Page 1 of 1
Contamination?
Posted: Sun Mar 30, 2014 6:29 pm
by redpanda
I have been running samples over the last month and my blanks are looking worse and worse. I have posted the chromatograms below. In the beginning the chromatogram looked fine, I was only running FAME standards. We started doing a few derivatization with olive oil and finally with extracted liver lipid samples. This was the acidified methanol protocol followed by extraction with hexane. The blanks have been getting progressively worse! My experience with GC/MS involved having someone looking over my shoulder the entire time I was doing something, now I am all on my own and I am lost! Any help would be great.
Everything is in hexane.
Column: HP-5MS 30 m x 0.25 mm x 0.25 μm
Injection: 1 ul
Method: 50oC 1 min, 25oC to 175oC, 4oC/min 235oC
Split: 1/50
Carrier: He

Blank before the first FAME run

Blank after the first FAME run

Blank after running about 30 samples.
Thanks
Re: Contamination?
Posted: Sun Mar 30, 2014 7:02 pm
by Peter Apps
Have you put in a clean inlet liner ?
Peter
Re: Contamination?
Posted: Mon Mar 31, 2014 2:22 pm
by Steve Reimer
Acidified methanol? If you get any of the acid on your column it will damage it and the result is a rising baseline with temperature and increasing noise. The noise is your column phase. Start with Peter's suggestion. If that doesn't fix it clip the first meter or so off the column. It is possible that your column is history.

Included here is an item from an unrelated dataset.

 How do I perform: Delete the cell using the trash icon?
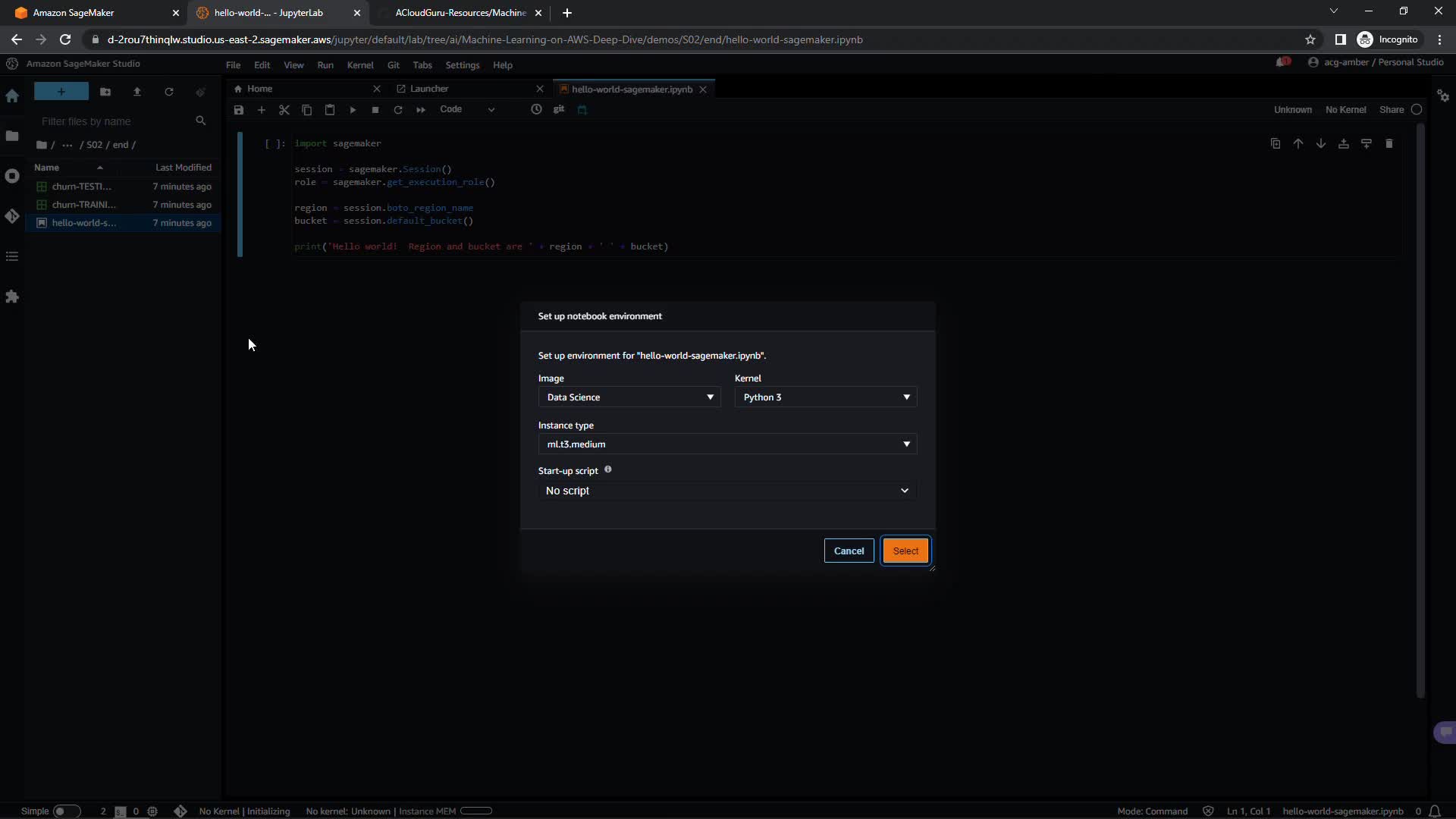coord(1389,143)
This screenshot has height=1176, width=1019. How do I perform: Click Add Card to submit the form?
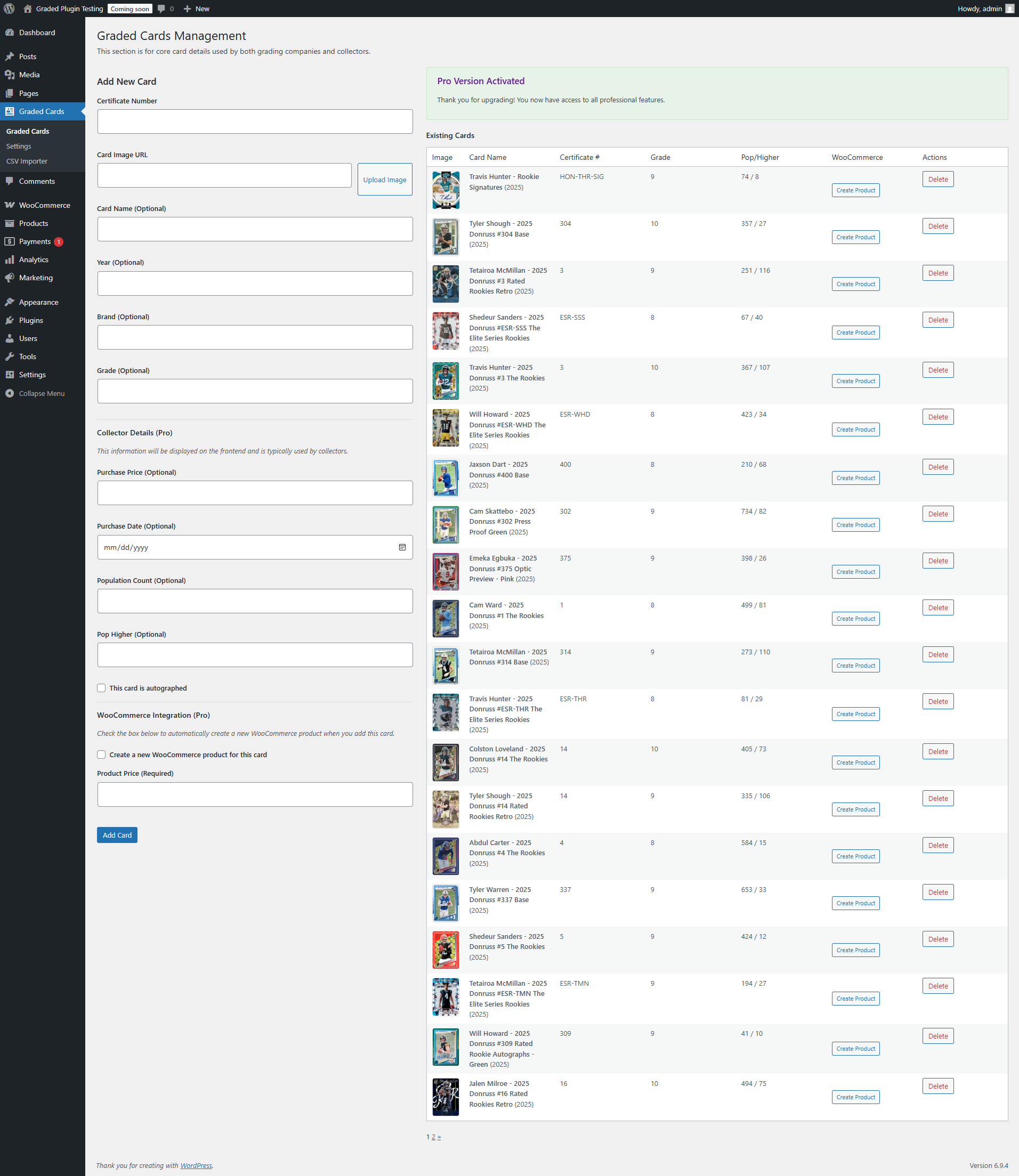pyautogui.click(x=117, y=834)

Hexane shouldn't carry along the methanol/acid from the derivatization but the consequences of injecting acid are dire.
Re: Contamination?
Posted: Mon Mar 31, 2014 6:06 pm
by redpanda
Thank you for the replies. I will do some maintenance and replace the liner, septum ect.
Is there anything I can do to prevent build-up of this junk prior to injecting my sample. When I did LC/MS I would use a C18 cartridge desalting column on my LC prior to the sample going onto my analytical column. Is there anything similar that I can use on the GC? I will be running a lot of lipid samples from different mouse tissues and I would like to avoid this problem in the future.
Re: Contamination?
Posted: Mon Mar 31, 2014 11:00 pm
by brewerbill
To reduce the amount of acidic methanol on the column, add water to the cooled reaction mixture before hexane extraction. If the reaction is room temperature when the water is added your FAMEs won't hydrolyze to free fatty acids, and the presence of the water will reduce both methanol and titratable acidity in the hexane layer significantly.

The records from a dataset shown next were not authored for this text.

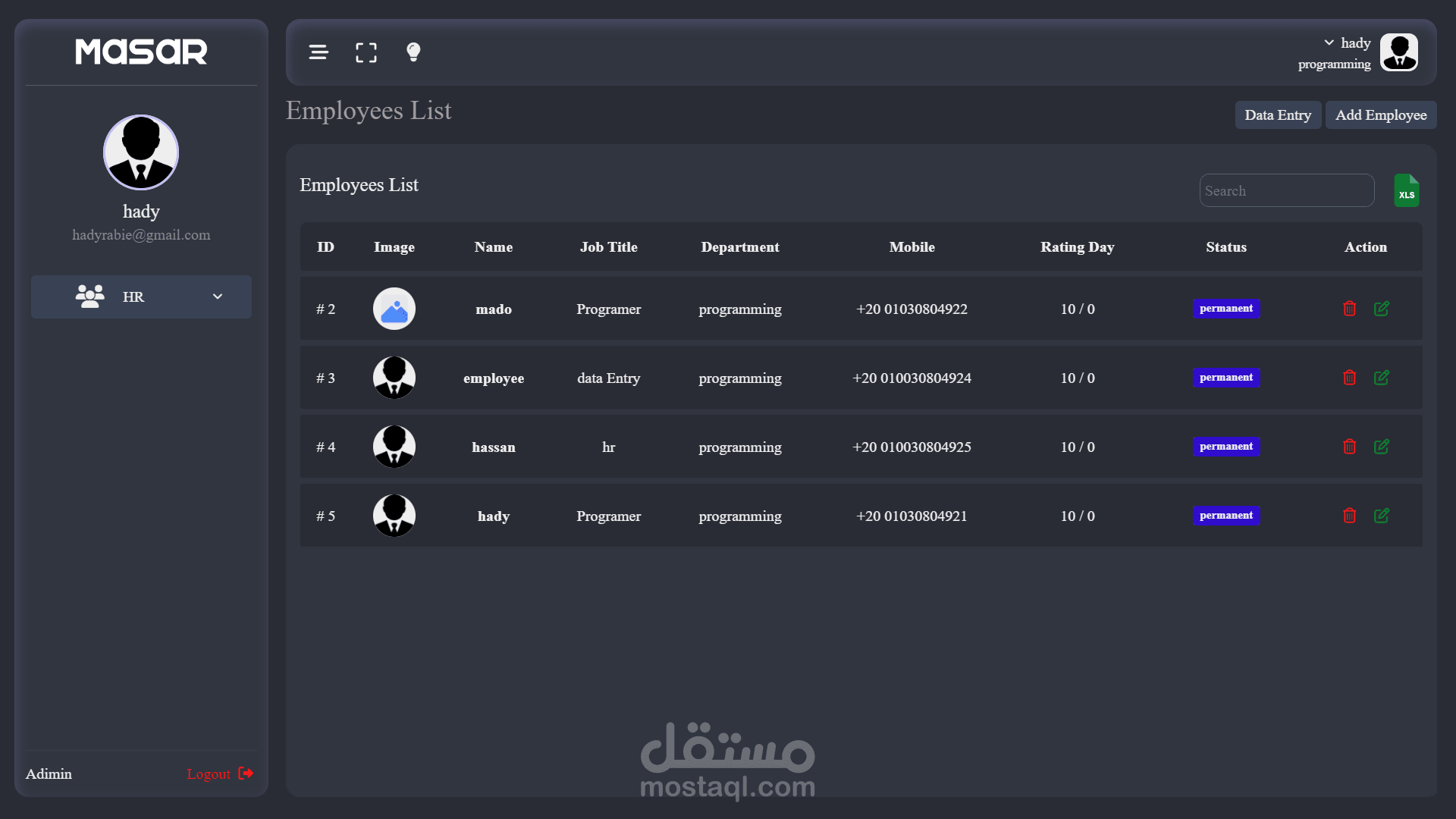Open the Data Entry page
The height and width of the screenshot is (819, 1456).
pyautogui.click(x=1278, y=115)
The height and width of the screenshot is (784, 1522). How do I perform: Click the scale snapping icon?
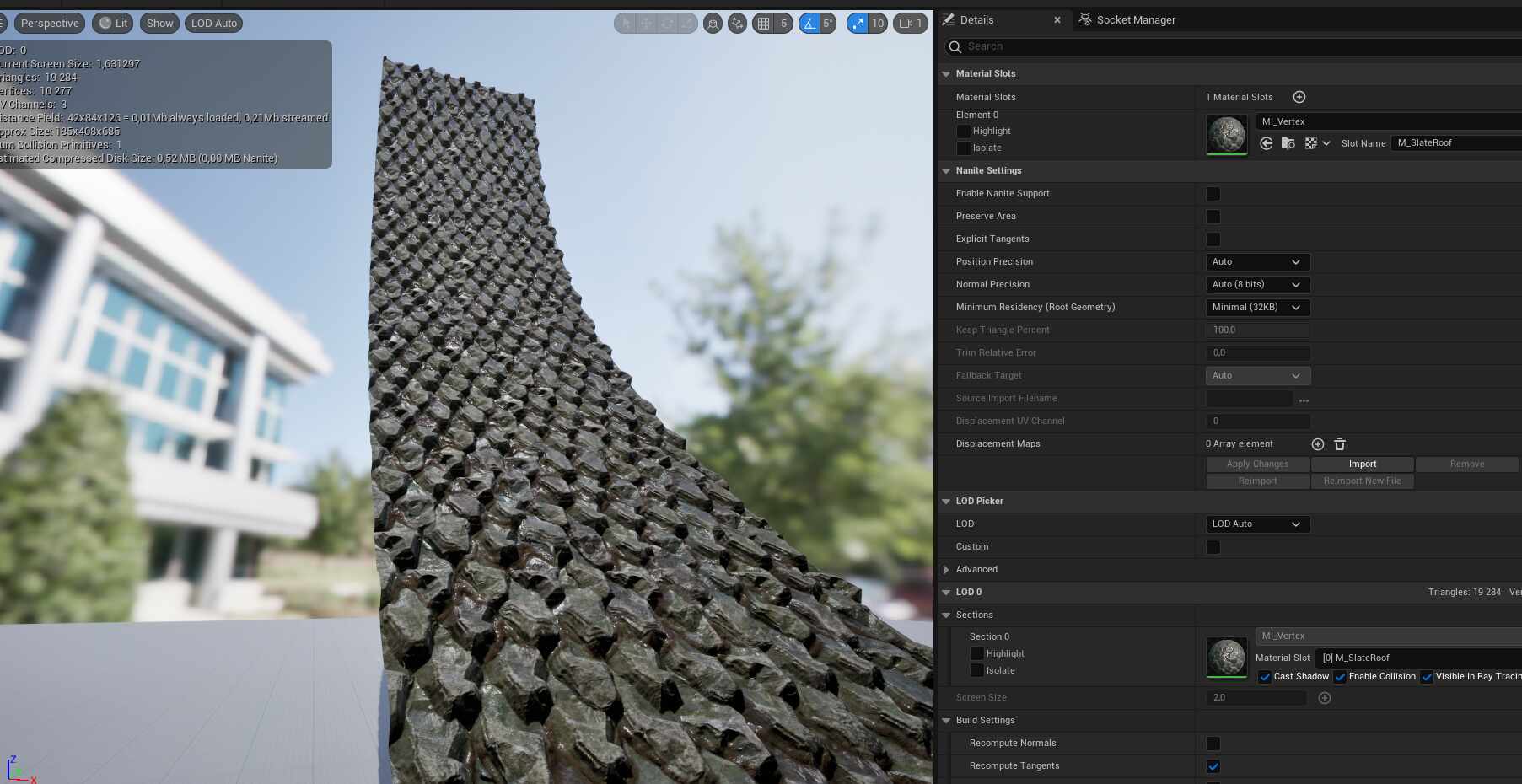[x=857, y=23]
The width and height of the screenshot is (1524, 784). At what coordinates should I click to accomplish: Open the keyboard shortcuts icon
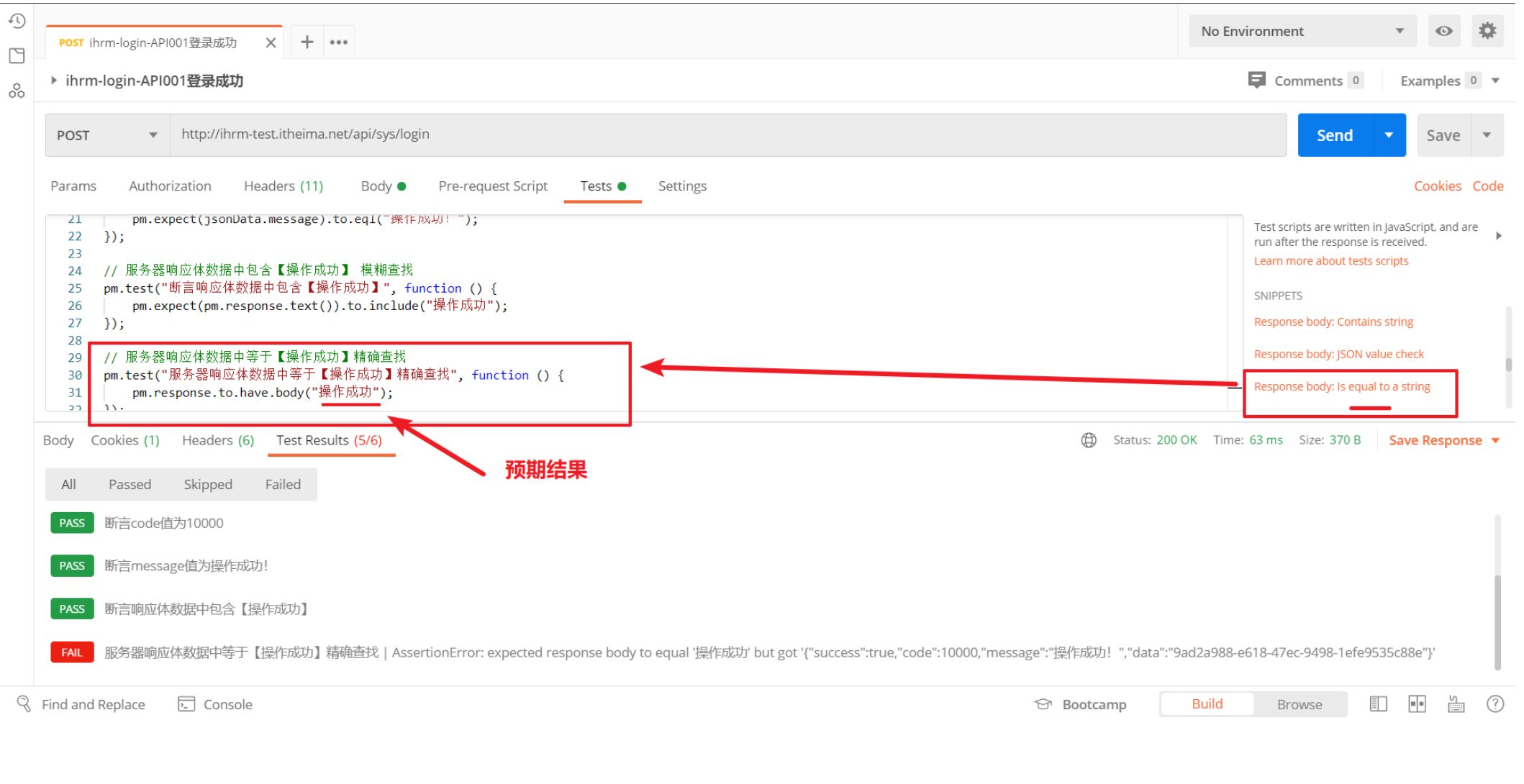[1456, 704]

However, this looks to me like a dirty liner. Depending on how much cleanup your samples require you may conclude that the best option is simply to replace it more often. One cleanup possibility is to load the sample onto a silica SPE and then elute the FAMEs with 9:1 hexane:diethyl ether while polar impurities like cholesterol stay on the SPE cartridge. If you go this route, quantify your FAMEs using an internal standard like methyl tricosanoate added prior to SPE cleanup.
Re: Contamination?
Posted: Tue Apr 01, 2014 9:51 pm
by James_Ball
Are you using H2SO4 or HCL as the acid in your acidified Methanol?
We found that using HCL will give less interference on the ECD than H2SO4 and it will not breakdown the column as much also if there are traced of it left over.
Re: Contamination?
Posted: Wed Apr 02, 2014 10:57 am
by redpanda
I have been using H2SO4. I don't think the acid was the problem. I replaced the septum, inlet filter, and o-ring. The o-ring and septum were filthy and I don't know if they have been replaced since the instrument was set up about 3 years ago. It's been a paper weight until the last 6 months.
I also don't know how much of a difference this makes but the inlet filter was suppose to be for a splitless injector even though it's been running in split mode.
After running 5 blanks the chromatogram is almost back to baseline.
Re: Contamination?
Posted: Wed Apr 02, 2014 12:55 pm
by Peter Apps
I have been using H2SO4. I don't think the acid was the problem. I replaced the septum, inlet filter, and o-ring. The o-ring and septum were filthy and I don't know if they have been replaced since the instrument was set up about 3 years ago. It's been a paper weight until the last 6 months.
I also don't know how much of a difference this makes but the inlet filter was suppose to be for a splitless injector even though it's been running in split mode.
After running 5 blanks the chromatogram is almost back to baseline.
Good result ! Thanks for the feedback.